Source material:
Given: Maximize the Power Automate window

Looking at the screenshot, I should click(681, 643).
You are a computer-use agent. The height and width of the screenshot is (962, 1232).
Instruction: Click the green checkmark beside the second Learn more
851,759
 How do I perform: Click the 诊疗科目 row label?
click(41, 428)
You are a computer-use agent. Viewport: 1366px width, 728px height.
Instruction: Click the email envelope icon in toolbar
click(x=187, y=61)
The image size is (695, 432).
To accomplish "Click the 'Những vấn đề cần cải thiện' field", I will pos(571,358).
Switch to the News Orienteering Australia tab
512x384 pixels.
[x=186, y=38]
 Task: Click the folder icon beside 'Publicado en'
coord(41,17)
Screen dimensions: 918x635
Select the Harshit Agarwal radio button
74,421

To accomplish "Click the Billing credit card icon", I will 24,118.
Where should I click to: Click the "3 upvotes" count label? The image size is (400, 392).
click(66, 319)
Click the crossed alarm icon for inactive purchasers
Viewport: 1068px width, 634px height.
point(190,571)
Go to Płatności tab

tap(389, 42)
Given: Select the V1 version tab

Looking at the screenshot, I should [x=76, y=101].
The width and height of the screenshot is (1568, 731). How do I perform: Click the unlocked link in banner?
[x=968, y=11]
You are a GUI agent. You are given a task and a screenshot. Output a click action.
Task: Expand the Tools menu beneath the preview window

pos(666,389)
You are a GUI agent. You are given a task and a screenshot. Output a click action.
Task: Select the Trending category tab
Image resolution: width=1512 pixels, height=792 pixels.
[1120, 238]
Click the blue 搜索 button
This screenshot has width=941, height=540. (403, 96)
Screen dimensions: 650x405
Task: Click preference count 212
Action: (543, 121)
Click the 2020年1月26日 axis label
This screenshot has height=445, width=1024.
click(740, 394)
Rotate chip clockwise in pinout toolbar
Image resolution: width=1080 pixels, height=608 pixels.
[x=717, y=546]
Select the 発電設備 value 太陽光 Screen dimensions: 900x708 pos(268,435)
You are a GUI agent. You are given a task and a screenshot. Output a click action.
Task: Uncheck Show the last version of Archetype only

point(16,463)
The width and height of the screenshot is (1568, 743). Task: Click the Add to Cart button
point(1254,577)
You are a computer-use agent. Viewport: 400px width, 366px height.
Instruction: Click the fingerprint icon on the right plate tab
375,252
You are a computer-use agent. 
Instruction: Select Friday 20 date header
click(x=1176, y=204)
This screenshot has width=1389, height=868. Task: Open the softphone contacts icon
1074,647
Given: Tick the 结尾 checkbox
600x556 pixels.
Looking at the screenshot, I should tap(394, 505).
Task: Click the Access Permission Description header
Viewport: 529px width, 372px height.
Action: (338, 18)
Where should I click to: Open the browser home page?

Activity:
So that nothing differs from the original, transcribe all of the records above.

Solution to this problem:
Given: Maximize the Power Automate window

Looking at the screenshot, I should click(681, 643).
You are a computer-use agent. The height and width of the screenshot is (962, 1232).
Instruction: Click the green checkmark beside the second Learn more
851,759
 How do I perform: Click the 诊疗科目 row label?
click(41, 428)
You are a computer-use agent. Viewport: 1366px width, 728px height.
Instruction: Click the email envelope icon in toolbar
click(x=187, y=61)
The image size is (695, 432).
To accomplish "Click the 'Những vấn đề cần cải thiện' field", I will pos(571,358).
Switch to the News Orienteering Australia tab
512x384 pixels.
[x=186, y=38]
 Task: Click the folder icon beside 'Publicado en'
coord(41,17)
Screen dimensions: 918x635
Select the Harshit Agarwal radio button
74,421

To accomplish "Click the Billing credit card icon", I will 24,118.
Where should I click to: Click the "3 upvotes" count label? The image size is (400, 392).
click(66, 319)
Click the crossed alarm icon for inactive purchasers
Viewport: 1068px width, 634px height.
point(190,571)
Go to Płatności tab

tap(389, 42)
Given: Select the V1 version tab

Looking at the screenshot, I should [x=76, y=101].
The width and height of the screenshot is (1568, 731). How do I perform: Click the unlocked link in banner?
[x=968, y=11]
You are a GUI agent. You are given a task and a screenshot. Output a click action.
Task: Expand the Tools menu beneath the preview window

pos(666,389)
You are a GUI agent. You are given a task and a screenshot. Output a click action.
Task: Select the Trending category tab
Image resolution: width=1512 pixels, height=792 pixels.
[1120, 238]
Click the blue 搜索 button
This screenshot has width=941, height=540. (403, 96)
Screen dimensions: 650x405
Task: Click preference count 212
Action: (543, 121)
Click the 2020年1月26日 axis label
This screenshot has height=445, width=1024.
click(740, 394)
Rotate chip clockwise in pinout toolbar
Image resolution: width=1080 pixels, height=608 pixels.
[x=717, y=546]
Select the 発電設備 value 太陽光 Screen dimensions: 900x708 pos(268,435)
You are a GUI agent. You are given a task and a screenshot. Output a click action.
Task: Uncheck Show the last version of Archetype only

point(16,463)
The width and height of the screenshot is (1568, 743). Task: Click the Add to Cart button
point(1254,577)
You are a computer-use agent. Viewport: 400px width, 366px height.
Instruction: Click the fingerprint icon on the right plate tab
375,252
You are a computer-use agent. 
Instruction: Select Friday 20 date header
click(x=1176, y=204)
This screenshot has width=1389, height=868. Task: Open the softphone contacts icon
1074,647
Given: Tick the 结尾 checkbox
600x556 pixels.
Looking at the screenshot, I should tap(394, 505).
Task: Click the Access Permission Description header
Viewport: 529px width, 372px height.
Action: (338, 18)
Where should I click to: Open the browser home page?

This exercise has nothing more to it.